Table of Contents
Pregnancy is a time of anticipation and excitement for many expectant parents. Although most pregnancies progress normally, complications do occur. It is not a great idea to dwell on things that can go wrong. But being aware of possible complications may allow you to recognize symptoms early and prevent the condition from becoming worse.
Beyond Morning Sickness in Pregnancy
It is common for some women to develop morning sickness during their pregnancy, especially in the first 12 weeks. Morning sickness involves nausea and possibly vomiting. It may be misleading to call it morning sickness when it can occur at any time of the day or night.
Hyperemesis gravidarum is one complication of pregnancy, which you may not have heard about.
It is extreme and sometimes debilitating nausea and vomiting.
The cause of nausea in pregnancy is not completely understood. But it is believed to be due to a sudden increase in the pregnancy hormone human Chorionic gonadotropin, which is released into the bloodstream by the placenta. Why some women experience hyperemesis gravidarum is not known.
Women who experience hyperemesis gravidarum develop severe and persistent vomiting, which can lead to lightheadedness and weight loss. In some cases, dehydration and malnutrition can also develop.

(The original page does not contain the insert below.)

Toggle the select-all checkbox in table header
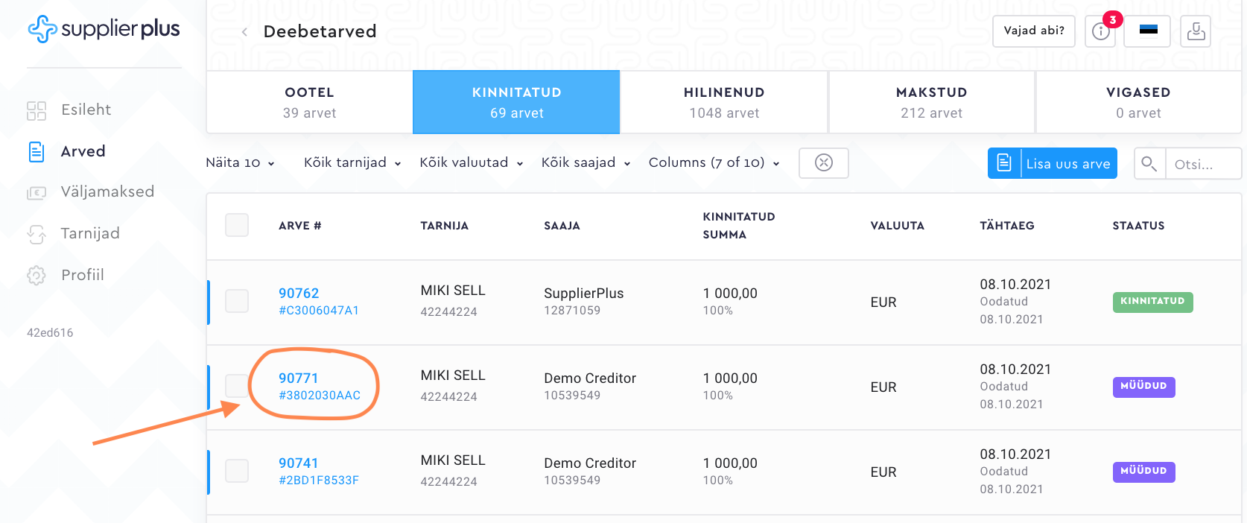1247x523 pixels. click(x=237, y=225)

Anti-nausea medication may be prescribed to decrease vomiting. Vitamin B6 is also sometimes recommended. Women are often encouraged to eat small, frequent meals, which may be easier on their stomachs. If dehydration develops, intravenous fluids may need to be administered if a woman cannot keep liquids down.
According to the University of Maryland Medical Center, the most severe nausea usually subsides by the second half of the pregnancy.
Anemia in Pregnancy
Anemia is a condition where there is a lack of healthy red blood cells to carry oxygen throughout the body. If the organs and tissues of the body do not receive sufficient levels of oxygen, their function may be affected.

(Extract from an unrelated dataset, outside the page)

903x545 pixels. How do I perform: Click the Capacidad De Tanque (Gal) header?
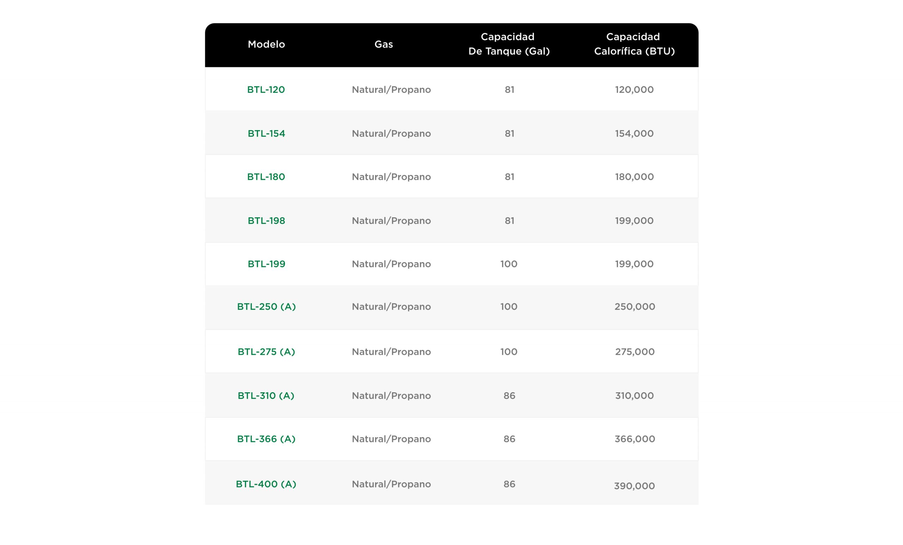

Anyone can become anemic, but women who are pregnancy have an increased risk of the condition. During the second half of pregnancy, the body increases red blood cell production in order to provide nutrients to the baby. The body needs iron to make red blood cells. If there is not enough iron, fewer red blood cells may be produced.
Anemia in pregnancy can be mild or severe. In some instances, it can lead to prematurity and low birth weight. The most common cause of anemia in pregnancy is insufficient iron intake or a lack of folate, which also helps in red blood cell production.
It is common for women to become tired during pregnancy and shortness of breath can also occur as the uterus grows. It can be difficult to distinguish what is causing certain symptoms. Speaking with your doctor about any symptoms you are experiencing is recommended.
Treatment for anemia often involves taking iron and folate supplements. Eating iron rich foods is also recommended. Foods, such as fish, eggs, lean beef and chicken are high in iron.